八重樫 「常にバットを離さない」っていうことかな? 大杉(勝男)さんはいつも、枕の下にバットを置いて寝ていたんだけど、僕もずっとバットを布団の横に置いて眠っていたよ。

当時を振り返る八重樫氏 photo by Hasegawa Shoichi――キャンプや遠征先で、大杉さんと八重樫さんは同部屋だったんですよね。

八重樫 そう。なぜか、大杉さんと同部屋になることが多くてね。ああ見えて、大杉さんはすごく繊細な人だから、寝る時には物音ひとつ立てちゃいけない感じで、大杉さんの寝息が聞こえたら、ようやく僕も眠ることができた。でも、調子の悪いときには、気がつけば僕の頭の上で大杉さんがバットを振っていたことも、よくありましたよ。それは僕も同じで、「バットを手放す時は引退する時だ」と思っていたし、実際、そうだったね。

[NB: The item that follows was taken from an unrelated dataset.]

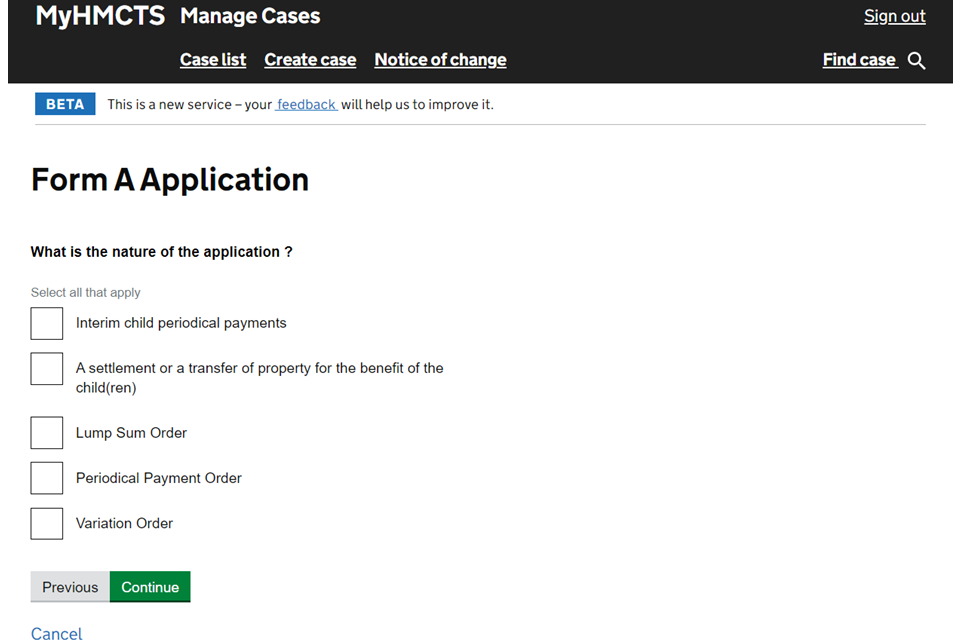960x640 pixels.
Task: Click the magnifying glass search icon
Action: pos(916,61)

――あらためて最初の質問に戻るんですけど、今でも八重樫さんがファンから愛されているのは、「いつも全力プレーを心がけていたから」というのは理解できました。でも、現役時代を知らない世代の人にも、八重樫さんは愛されているように思うんですけど......。つば九郎や、タレントの中居正広さんは今でも、八重樫さんのオープンスタンスをマネしたりしていますよね。その影響なのでしょうか?

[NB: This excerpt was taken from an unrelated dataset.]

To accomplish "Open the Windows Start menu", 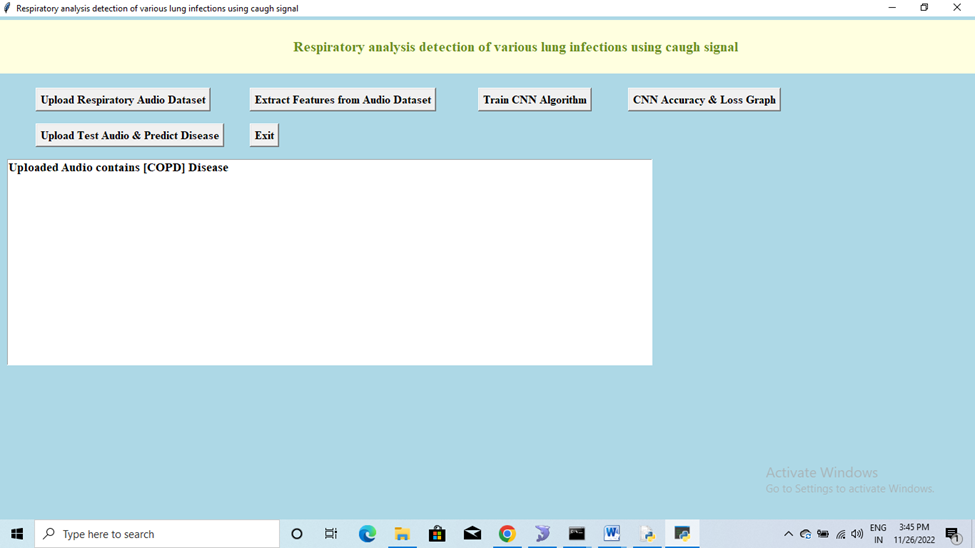I will point(17,534).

八重樫 そうだとしたら嬉しいね。僕は全然、アイドルには興味がなかったんだけど、たまたまテレビで、中居くんが子どもたちに野球を教えている番組を見たんだよ。何気なく見ていたんだけど、言っていることがすべて正しくて、「彼は本当に野球が好きなんだな」って思って、それからSMAPを見る目が変わったんだよね。それぞれの個性がわかるようになってから気になるようになって(笑)。

――じゃあ、SMAPの解散は残念でしたね。

八重樫 そうだね、残念だった。一度、番組に呼ばれたこともあったんだけど、「そういうキャラじゃないから」って断ったんだよ。

――つば九郎も、中居くんもそうですが、やっぱり、あの独特の打撃フォーム、「オープンスタンス」が、強烈にみんなの印象に残っているんですよね。

八重樫 印象に残っているのは嬉しいけど、野球少年たちにはあのフォームは絶対にマネしないでほしいな。あれは究極の打撃フォームだから。